A long time ago, before Nick Clegg had even troubled the selection committee for the East Midlands European Parliament list, the Liberal Democrats won an election by two votes.
If everyone who claimed to have been ‘One of the Winchester 2’ actually had been, the party wouldn’t have needed to re-fight the election after the loser went to law to have the result overturned.
In 2014 12 Trabants were supplied by Quirky Rides to star in The Man from UNCLE. Cynical observers have noted that every Trabant listed on eBay at the moment seems to have been in the movie. As, in fact, was mine. I believe this, but then, I am easily fooled.

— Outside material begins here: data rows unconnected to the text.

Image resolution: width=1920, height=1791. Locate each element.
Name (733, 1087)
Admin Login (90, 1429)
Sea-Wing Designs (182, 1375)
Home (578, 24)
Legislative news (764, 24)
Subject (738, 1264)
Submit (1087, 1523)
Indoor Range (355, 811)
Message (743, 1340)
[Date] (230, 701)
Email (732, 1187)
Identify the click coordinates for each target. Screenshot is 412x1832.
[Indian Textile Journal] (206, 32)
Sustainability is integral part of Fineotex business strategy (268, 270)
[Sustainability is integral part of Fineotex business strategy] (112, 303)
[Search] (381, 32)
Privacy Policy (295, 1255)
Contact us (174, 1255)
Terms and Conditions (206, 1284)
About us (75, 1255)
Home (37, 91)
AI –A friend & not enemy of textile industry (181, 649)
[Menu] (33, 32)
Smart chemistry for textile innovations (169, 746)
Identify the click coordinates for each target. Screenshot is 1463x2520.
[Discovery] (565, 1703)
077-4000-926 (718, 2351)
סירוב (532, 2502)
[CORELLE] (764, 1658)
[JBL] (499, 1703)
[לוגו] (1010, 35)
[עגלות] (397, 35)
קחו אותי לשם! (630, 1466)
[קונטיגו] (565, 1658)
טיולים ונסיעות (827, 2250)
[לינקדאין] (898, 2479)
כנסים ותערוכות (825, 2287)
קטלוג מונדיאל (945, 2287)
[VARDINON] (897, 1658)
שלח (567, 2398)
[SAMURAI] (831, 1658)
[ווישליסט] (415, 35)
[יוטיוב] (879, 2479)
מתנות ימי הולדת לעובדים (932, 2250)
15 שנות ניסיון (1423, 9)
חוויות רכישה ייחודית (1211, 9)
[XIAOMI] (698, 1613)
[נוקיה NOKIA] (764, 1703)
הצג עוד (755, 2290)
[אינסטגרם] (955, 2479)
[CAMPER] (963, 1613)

Why did I buy a Trabant? As always, because it seemed like a good idea at the time. In an Old Woman Who Swallowed a Fly chain of wholly unnecessary consequences, I bought a Trabant because I own a QEK Junior East German caravan. I bought the caravan because my professional life requires me to camp in places unreceptive to tent pegs and my other car is a 2CV. My other car is a 2CV because when I passed my driving test in the late 1980s I couldn’t afford a Mini.
Some people would think that having got the Lomax finally sorted (apart from the seatbelt) I should be spending lovely spring weekends driving it about, not trundling gingerly towards Folkingham in a car variously nicknamed “the escape suitcase’ and ‘the racing paper bag’ for my annual season-opening camping meet, country walk and beer weekend. Such people wouldn’t realise that you appreciate country air much more after 50 miles with a slightly leaky exhaust.
“I think it sounds like a motorbike,” I said, on safe arrival.
“No it doesn’t,” said Clive. “It sounds like a bloody miracle.”